== 文本片段

POJ 2387 Til the Cows Come Home

本文最后更新于:2020年6月10日 下午

【POJ】2387 Til the Cows Come Home

题目链接:poj-2387


Dscription

Bessie is out in the field and wants to get back to the barn to get as much sleep as possible before Farmer John wakes her for the morning milking. Bessie needs her beauty sleep, so she wants to get back as quickly as possible.

Farmer John’s field has N (2 <= N <= 1000) landmarks in it, uniquely numbered 1..N. Landmark 1 is the barn; the apple tree grove in which Bessie stands all day is landmark N. Cows travel in the field using T (1 <= T <= 2000) bidirectional cow-trails of various lengths between the landmarks. Bessie is not confident of her navigation ability, so she always stays on a trail from its start to its end once she starts it.

Given the trails between the landmarks, determine the minimum distance Bessie must walk to get back to the barn. It is guaranteed that some such route exists.


Input

* Line 1: Two integers: T and N

* Lines 2..T+1: Each line describes a trail as three space-separated integers. The first two integers are the landmarks between which the trail travels. The third integer is the length of the trail, range 1..100.


Output

* Line 1: A single integer, the minimum distance that Bessie must travel to get from landmark N to landmark 1.


Sample Input

5 5
1 2 20
2 3 30
3 4 20
4 5 20
1 5 100

Sample Output

90

Hint

INPUT DETAILS:

There are five landmarks.

OUTPUT DETAILS:

Bessie can get home by following trails 4, 3, 2, and 1.


题目理解

​ 给定多个点以及部分点与点之间道路的过程,问从点1到点N的最短距离,保证1N之间有一条通路。

​ Dijkstra最短路问题,需要注意的是,本题可能多次输入两个点之间的距离,输入过程需要判断。

====

任务目标 1.
请把上方文本片段中从“Given the trails”起至“such route exists.”止的这一段原样抄写出来。
任务目标 2.
根据上方的文本片段,回答下列问题:
(a) 每条小路的长度范围是多少?
(b) 示例输出给出的数值是多少?
(c) “题目理解”部分指出输入时需要注意什么情况?

== 数据区块

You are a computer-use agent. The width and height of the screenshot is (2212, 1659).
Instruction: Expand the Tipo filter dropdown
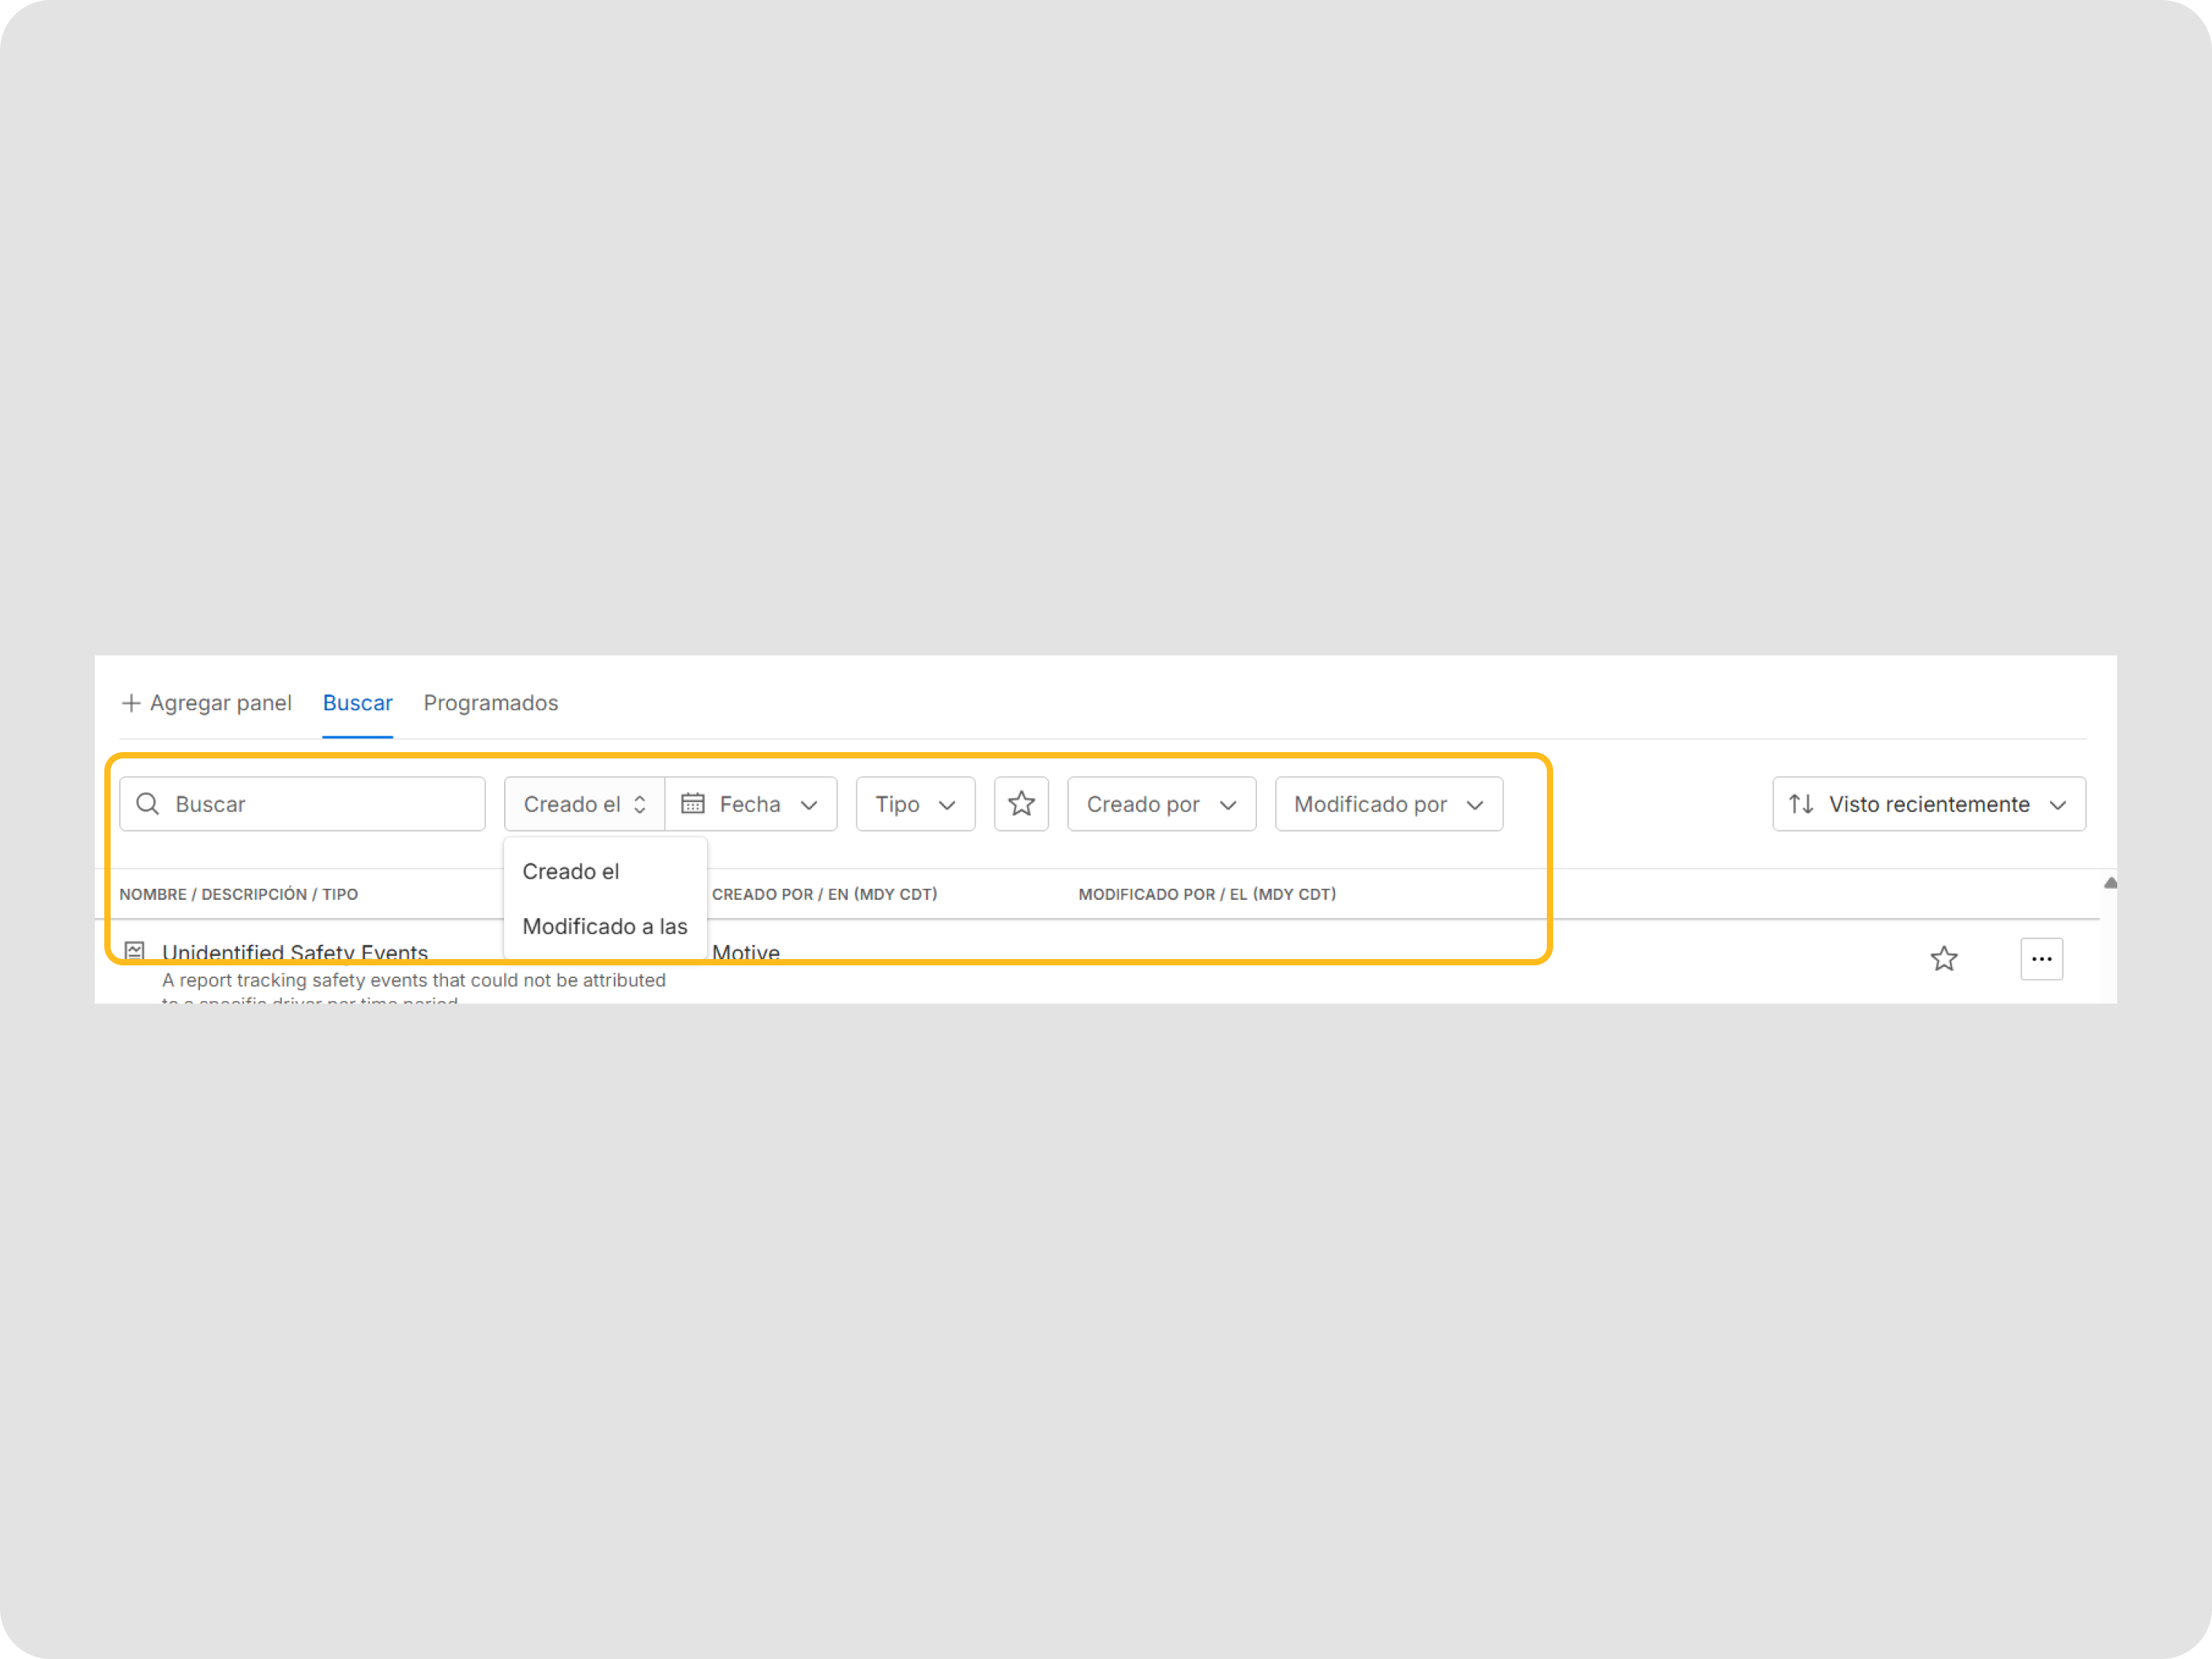point(915,804)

====

参考解答 1.
Given the trails between the landmarks, determine the minimum distance Bessie must walk to get back to the barn. It is guaranteed that some such route exists.

参考解答 2.
(a) 长度范围是 1 到 100。
(b) 示例输出是 90。
(c) 本题可能多次输入同两个点之间的距离,因此输入过程中需要进行判断。